» PROMPT: Rewrite everything from the line containing "What do you see at coordinates (698, 322)" down to the line containing "Looking at the image, I should click on (156, 365).", changing "Find the location of" to "Locate" each time it occurs and keeping everything else the same.
SOURCE INFORMATION Block Start
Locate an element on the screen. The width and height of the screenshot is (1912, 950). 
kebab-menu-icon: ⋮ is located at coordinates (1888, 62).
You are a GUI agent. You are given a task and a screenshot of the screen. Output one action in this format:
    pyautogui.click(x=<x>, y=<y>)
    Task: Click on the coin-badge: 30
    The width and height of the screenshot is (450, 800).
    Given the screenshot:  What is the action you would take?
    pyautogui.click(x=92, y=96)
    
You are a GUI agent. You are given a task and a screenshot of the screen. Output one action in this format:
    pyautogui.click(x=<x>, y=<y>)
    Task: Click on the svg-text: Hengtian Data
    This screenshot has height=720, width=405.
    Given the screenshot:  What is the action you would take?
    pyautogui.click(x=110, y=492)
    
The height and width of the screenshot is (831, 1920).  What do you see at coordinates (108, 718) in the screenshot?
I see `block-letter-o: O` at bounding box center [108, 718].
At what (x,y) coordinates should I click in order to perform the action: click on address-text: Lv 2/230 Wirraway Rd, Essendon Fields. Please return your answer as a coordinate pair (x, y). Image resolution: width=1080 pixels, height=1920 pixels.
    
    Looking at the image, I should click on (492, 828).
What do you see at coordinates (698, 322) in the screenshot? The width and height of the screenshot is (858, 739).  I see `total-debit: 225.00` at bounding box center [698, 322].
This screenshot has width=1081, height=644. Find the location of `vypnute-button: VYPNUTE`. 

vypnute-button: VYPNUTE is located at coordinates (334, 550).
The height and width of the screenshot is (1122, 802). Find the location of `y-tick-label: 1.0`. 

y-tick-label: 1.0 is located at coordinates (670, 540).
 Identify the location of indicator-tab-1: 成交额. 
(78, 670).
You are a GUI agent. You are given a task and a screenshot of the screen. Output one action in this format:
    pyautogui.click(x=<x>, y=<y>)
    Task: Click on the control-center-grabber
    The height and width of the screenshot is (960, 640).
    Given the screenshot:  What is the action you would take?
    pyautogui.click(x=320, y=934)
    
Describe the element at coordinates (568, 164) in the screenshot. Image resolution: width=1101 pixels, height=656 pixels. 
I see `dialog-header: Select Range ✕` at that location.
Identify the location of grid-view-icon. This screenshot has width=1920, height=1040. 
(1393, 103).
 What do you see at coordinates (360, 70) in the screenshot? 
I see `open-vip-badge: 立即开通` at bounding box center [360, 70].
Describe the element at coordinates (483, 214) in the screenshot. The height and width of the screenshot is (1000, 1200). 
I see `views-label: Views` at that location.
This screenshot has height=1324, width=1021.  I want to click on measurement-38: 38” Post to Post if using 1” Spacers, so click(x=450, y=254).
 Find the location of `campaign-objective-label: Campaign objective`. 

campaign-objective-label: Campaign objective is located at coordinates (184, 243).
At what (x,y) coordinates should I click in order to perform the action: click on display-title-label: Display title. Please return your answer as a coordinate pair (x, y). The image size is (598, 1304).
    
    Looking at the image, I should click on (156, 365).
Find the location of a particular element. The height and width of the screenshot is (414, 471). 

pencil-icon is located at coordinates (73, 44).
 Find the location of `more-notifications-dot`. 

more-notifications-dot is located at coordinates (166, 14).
SOURCE INFORMATION Block End
» THE ANSWER:
What do you see at coordinates (698, 322) in the screenshot? The width and height of the screenshot is (858, 739).  I see `total-debit: 225.00` at bounding box center [698, 322].
This screenshot has width=1081, height=644. Locate `vypnute-button: VYPNUTE`. 

vypnute-button: VYPNUTE is located at coordinates (334, 550).
The height and width of the screenshot is (1122, 802). Locate `y-tick-label: 1.0`. 

y-tick-label: 1.0 is located at coordinates (670, 540).
 Identify the location of indicator-tab-1: 成交额. 
(78, 670).
You are a GUI agent. You are given a task and a screenshot of the screen. Output one action in this format:
    pyautogui.click(x=<x>, y=<y>)
    Task: Click on the control-center-grabber
    The height and width of the screenshot is (960, 640).
    Given the screenshot:  What is the action you would take?
    pyautogui.click(x=320, y=934)
    
Describe the element at coordinates (568, 164) in the screenshot. Image resolution: width=1101 pixels, height=656 pixels. 
I see `dialog-header: Select Range ✕` at that location.
Identify the location of grid-view-icon. This screenshot has width=1920, height=1040. 
(1393, 103).
 What do you see at coordinates (360, 70) in the screenshot? 
I see `open-vip-badge: 立即开通` at bounding box center [360, 70].
Describe the element at coordinates (483, 214) in the screenshot. The height and width of the screenshot is (1000, 1200). 
I see `views-label: Views` at that location.
This screenshot has height=1324, width=1021.  I want to click on measurement-38: 38” Post to Post if using 1” Spacers, so click(x=450, y=254).
 Locate `campaign-objective-label: Campaign objective`. 

campaign-objective-label: Campaign objective is located at coordinates (184, 243).
At what (x,y) coordinates should I click in order to perform the action: click on display-title-label: Display title. Please return your answer as a coordinate pair (x, y). The image size is (598, 1304).
    
    Looking at the image, I should click on (156, 365).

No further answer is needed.